If these URIs are supposed to be the source the crate is fetched from (like Golang or Deno do), then it's a security risk when the domain expires (you can't expect someone to hold on to a domain forever, especially if it's a non-commercial open-source project). The new domain owner could inject arbitrary code into existing projects. crates.io offers longevity and immutability of the sources.

And if these are supposed to be names of crates on crates.io, then it's just confusing to use a different URLs for them. Also crates.io would have to verify domain ownership, because otherwise anyone could squat any domain and have even worse false legitimacy.

Adding dependencies with use would make it harder to analyze project's dependencies. Cargo.toml has an advantage of being an easy-to-parse central place.

5 Likes

I meant URIs as identification strings only (not HTTP transaction). You're right, maybe Cargo would have to verify the URI domain parts.

About the dependency, it'd still have to be added to Cargo.toml, that is, something like:

[dependencies]
"www.feathersui.com/aeon" = "1.0.0"
1 Like

In my opinion, one of the things Rust does better than Java w.r.t. ergonomics is the omission of URLs in e.g. import statements. I am actively happy with the status quo.

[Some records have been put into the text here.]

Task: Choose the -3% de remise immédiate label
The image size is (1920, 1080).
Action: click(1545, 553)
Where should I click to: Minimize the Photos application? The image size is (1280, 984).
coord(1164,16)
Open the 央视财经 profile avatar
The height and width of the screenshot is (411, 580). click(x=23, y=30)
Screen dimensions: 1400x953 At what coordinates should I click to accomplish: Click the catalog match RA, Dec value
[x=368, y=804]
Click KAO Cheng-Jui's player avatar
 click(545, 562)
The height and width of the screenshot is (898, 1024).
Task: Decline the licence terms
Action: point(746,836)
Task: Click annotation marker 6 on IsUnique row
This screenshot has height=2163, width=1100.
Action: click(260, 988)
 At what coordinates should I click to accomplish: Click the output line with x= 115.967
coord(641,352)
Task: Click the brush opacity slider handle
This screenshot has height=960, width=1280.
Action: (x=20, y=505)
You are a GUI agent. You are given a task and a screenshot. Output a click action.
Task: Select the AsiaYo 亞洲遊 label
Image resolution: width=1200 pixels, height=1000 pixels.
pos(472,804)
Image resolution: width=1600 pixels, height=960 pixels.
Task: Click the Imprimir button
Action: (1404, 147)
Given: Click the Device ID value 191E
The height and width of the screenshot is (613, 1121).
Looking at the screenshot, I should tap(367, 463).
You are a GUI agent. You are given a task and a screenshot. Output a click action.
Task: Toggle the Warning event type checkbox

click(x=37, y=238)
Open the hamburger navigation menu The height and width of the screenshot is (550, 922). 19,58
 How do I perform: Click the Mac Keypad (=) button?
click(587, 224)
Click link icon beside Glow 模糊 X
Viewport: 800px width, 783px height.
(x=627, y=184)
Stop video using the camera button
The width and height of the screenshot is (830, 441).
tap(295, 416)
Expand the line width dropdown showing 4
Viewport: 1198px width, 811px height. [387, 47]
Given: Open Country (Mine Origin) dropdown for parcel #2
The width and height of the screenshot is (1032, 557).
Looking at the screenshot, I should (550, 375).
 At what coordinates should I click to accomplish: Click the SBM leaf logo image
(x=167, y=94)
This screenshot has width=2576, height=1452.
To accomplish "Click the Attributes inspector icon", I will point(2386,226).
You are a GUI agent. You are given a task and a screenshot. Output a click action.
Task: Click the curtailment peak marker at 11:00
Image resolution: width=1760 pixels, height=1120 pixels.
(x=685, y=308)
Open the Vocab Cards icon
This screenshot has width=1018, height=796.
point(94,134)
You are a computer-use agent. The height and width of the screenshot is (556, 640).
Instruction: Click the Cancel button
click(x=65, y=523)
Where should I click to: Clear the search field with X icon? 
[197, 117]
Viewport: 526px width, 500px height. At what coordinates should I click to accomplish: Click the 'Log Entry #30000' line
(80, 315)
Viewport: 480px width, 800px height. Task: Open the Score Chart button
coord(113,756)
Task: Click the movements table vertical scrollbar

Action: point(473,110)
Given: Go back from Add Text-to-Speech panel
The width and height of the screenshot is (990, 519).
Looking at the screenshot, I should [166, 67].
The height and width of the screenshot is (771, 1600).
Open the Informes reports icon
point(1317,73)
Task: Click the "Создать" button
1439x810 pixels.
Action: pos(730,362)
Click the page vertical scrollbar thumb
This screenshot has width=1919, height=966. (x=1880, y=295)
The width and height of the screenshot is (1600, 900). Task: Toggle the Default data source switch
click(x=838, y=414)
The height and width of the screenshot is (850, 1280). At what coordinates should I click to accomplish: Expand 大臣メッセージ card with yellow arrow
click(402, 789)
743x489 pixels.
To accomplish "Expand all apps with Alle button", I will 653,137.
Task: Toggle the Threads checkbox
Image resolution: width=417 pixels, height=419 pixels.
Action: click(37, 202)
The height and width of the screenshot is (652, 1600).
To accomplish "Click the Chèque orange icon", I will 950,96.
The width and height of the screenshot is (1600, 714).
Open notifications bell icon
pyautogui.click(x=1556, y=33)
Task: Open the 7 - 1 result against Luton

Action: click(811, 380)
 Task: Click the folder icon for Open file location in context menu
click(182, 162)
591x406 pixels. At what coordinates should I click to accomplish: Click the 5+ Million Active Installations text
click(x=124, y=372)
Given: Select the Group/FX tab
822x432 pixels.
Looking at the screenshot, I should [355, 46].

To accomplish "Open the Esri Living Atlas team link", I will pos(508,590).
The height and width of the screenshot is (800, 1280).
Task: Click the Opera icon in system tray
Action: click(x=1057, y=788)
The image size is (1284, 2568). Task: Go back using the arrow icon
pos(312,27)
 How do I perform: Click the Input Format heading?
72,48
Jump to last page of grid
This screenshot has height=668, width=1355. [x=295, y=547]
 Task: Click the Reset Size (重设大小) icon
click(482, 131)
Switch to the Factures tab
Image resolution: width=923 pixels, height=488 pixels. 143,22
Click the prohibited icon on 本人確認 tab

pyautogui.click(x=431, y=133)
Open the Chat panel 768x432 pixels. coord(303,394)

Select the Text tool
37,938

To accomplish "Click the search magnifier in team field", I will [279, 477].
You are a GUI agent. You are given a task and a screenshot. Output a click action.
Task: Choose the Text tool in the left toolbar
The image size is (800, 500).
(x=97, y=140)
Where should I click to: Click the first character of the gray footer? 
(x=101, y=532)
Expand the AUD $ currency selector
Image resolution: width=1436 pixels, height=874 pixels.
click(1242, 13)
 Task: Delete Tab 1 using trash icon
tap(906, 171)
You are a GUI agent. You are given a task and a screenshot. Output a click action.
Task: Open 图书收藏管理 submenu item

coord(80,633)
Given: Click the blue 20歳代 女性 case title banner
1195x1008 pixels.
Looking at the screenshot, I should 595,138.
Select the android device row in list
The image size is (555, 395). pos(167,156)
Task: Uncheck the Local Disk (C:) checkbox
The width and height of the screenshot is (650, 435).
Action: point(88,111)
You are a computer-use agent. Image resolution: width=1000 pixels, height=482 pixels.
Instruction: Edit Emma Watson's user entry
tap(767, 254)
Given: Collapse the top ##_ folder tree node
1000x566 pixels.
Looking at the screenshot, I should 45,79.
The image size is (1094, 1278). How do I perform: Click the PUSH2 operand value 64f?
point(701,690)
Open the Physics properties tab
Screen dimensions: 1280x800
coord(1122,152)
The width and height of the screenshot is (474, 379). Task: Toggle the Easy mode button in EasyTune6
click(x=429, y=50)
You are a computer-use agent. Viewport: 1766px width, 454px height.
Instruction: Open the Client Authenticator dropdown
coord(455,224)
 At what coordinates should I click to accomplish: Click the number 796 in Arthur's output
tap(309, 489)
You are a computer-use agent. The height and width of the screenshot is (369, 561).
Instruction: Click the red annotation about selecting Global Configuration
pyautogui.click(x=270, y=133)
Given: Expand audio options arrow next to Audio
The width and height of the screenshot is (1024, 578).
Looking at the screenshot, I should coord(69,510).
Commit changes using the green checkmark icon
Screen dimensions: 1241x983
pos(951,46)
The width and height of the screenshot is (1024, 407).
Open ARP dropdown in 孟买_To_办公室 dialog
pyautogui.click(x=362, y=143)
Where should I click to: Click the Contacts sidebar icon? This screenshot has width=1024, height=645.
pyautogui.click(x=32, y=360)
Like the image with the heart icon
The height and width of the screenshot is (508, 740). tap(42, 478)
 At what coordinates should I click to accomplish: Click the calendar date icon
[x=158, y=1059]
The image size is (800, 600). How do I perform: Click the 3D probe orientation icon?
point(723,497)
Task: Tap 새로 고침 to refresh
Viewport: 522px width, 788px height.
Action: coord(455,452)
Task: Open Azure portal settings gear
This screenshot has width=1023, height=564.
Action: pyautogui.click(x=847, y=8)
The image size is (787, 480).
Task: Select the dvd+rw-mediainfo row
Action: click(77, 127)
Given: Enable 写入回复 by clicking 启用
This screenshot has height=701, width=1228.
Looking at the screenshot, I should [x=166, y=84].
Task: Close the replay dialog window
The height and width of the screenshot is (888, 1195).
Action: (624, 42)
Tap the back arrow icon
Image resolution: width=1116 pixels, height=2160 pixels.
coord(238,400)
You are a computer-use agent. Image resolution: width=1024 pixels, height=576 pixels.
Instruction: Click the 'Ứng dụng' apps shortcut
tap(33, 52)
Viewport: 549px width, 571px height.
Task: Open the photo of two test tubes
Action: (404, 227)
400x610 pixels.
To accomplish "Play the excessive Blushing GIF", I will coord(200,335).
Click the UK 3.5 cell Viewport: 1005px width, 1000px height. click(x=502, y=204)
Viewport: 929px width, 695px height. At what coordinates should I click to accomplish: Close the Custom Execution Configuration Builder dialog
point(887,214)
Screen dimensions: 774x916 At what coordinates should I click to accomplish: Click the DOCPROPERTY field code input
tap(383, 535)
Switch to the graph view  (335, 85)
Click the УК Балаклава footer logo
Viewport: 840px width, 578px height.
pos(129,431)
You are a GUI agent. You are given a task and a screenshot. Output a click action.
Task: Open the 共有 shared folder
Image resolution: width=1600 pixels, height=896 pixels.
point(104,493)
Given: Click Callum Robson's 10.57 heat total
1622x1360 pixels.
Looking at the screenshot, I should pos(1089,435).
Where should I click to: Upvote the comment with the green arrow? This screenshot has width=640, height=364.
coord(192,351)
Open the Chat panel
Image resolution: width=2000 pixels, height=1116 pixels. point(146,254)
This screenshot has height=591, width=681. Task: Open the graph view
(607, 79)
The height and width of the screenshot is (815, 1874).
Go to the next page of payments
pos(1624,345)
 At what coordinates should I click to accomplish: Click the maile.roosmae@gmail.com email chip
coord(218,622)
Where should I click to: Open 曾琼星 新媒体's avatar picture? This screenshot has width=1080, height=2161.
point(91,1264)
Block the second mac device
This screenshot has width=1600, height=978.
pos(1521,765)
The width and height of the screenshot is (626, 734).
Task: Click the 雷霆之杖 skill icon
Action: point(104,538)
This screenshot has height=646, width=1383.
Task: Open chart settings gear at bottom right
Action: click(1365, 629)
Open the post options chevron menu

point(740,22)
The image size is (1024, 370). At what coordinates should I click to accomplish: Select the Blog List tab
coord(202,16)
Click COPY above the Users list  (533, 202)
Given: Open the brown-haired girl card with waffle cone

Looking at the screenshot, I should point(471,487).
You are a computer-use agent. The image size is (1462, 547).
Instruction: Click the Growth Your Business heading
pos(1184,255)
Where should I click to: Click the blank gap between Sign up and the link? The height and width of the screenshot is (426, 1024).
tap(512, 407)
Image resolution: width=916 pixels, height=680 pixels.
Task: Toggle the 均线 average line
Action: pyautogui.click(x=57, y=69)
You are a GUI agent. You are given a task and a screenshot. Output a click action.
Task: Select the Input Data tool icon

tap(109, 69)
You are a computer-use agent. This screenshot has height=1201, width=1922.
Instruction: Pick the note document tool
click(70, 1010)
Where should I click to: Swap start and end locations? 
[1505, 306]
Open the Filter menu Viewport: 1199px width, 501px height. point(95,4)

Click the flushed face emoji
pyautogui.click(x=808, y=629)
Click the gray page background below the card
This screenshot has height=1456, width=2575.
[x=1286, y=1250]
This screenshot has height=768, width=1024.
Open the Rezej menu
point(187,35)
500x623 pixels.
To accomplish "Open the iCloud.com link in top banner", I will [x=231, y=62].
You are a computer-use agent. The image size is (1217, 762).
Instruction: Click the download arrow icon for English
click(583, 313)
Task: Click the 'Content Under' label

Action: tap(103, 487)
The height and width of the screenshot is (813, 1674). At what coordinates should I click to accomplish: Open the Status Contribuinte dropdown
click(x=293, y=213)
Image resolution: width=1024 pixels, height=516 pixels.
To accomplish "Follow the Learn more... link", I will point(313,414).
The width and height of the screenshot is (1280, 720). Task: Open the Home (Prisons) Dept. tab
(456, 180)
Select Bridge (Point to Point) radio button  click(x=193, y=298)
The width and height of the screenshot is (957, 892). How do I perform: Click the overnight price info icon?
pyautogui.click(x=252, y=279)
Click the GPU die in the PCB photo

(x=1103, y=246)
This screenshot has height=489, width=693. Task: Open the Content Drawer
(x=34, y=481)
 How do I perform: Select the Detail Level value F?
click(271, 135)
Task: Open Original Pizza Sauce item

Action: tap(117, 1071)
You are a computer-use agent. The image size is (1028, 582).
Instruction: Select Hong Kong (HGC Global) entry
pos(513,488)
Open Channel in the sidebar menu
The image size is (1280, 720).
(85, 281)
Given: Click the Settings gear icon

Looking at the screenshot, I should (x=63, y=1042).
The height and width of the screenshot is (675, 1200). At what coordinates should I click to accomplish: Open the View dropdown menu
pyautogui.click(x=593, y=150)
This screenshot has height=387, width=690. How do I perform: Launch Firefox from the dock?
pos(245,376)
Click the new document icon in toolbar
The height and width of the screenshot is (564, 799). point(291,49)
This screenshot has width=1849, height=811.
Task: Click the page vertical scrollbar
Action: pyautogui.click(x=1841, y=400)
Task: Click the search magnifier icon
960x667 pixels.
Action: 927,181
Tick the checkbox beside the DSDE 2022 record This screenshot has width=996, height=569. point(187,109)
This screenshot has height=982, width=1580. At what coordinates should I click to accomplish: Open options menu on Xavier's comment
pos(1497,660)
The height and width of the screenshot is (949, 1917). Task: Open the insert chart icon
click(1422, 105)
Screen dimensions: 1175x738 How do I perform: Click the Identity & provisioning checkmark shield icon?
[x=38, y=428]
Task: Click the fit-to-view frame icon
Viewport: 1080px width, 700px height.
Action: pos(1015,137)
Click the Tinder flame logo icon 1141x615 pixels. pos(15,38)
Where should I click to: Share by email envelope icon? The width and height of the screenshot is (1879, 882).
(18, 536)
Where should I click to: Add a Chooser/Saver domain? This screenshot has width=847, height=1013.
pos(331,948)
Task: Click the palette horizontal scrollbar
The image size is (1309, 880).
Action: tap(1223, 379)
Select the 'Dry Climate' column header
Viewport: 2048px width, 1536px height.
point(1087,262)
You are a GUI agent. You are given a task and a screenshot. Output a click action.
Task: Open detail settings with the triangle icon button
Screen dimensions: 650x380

The main reason is that import URLs are unreasonably unergonomic to type, a akin to a git dependency. The difference between the 2 is that use statements are used much more than dependency entries in Cargo.toml. In effect, I consider URLs in import statements a usability hazard. It might not.bother those using IDEs that automatically do imports as much, but that is definitely not close to 100% of the community.

In addition, the rest of the URL other than the crate name is just noise. That is to say, it conveys no information that is useful at the level of the program to either me as the author /reader of the code, or to rustc. For example, at the level of code I don't care where it comes from, just that it is unambiguously resolved when I import it. And that is one thing the status quo is exceedingly good at.

And if it did convey useful information, conceptually speaking I think its place would be where all metadata for a crate lives: in its Cargo.toml.

The third reason is the use of strings. Stringly typed language constructs always make me uneasy, it feels way too unsafe. It's the same issue as in any random program in a statically types language, except magnified because it's part of the core language. Note that it is also a usability hazard in this way: strings don't get e.g. syntax coloring or internal error checking other than basic "does this match a reasonable regex for a URL?"

9 Likes

Almost, but not quite. A URL (uniform resource locator) is indeed a location. A URN (uniform resource name) is an immutable identification. A URI (uniform resource identifier) is either a URL or a URN.

5 Likes

I go by the WHATWG spec:

Standardize on the term URL. URI and IRI are just confusing.

5 Likes

Also wrong. URNs and URLs are URIs, but there are URIs that are neither. (Apart from that, I agree with @kornel and the WHATWG spec: the battle for distinguishing these terms is long lost, too many people already use them interchangably)

3 Likes

This topic was automatically closed 90 days after the last reply. New replies are no longer allowed.